*About this exercise:* Reproduce the data exactly, leaving nothing out.

*Source data:*
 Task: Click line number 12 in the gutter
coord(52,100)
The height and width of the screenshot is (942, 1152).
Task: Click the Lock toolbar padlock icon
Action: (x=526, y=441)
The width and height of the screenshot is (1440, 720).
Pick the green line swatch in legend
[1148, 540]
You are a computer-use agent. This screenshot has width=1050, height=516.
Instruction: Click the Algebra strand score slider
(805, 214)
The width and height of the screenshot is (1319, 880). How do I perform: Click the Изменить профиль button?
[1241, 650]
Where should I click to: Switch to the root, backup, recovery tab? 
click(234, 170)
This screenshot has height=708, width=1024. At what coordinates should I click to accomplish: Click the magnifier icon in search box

*Solution for this problem:*
 Task: Click line number 12 in the gutter
coord(52,100)
The height and width of the screenshot is (942, 1152).
Task: Click the Lock toolbar padlock icon
Action: (x=526, y=441)
The width and height of the screenshot is (1440, 720).
Pick the green line swatch in legend
[1148, 540]
You are a computer-use agent. This screenshot has width=1050, height=516.
Instruction: Click the Algebra strand score slider
(805, 214)
The width and height of the screenshot is (1319, 880). How do I perform: Click the Изменить профиль button?
[1241, 650]
Where should I click to: Switch to the root, backup, recovery tab? 
click(234, 170)
This screenshot has height=708, width=1024. At what coordinates should I click to accomplish: Click the magnifier icon in search box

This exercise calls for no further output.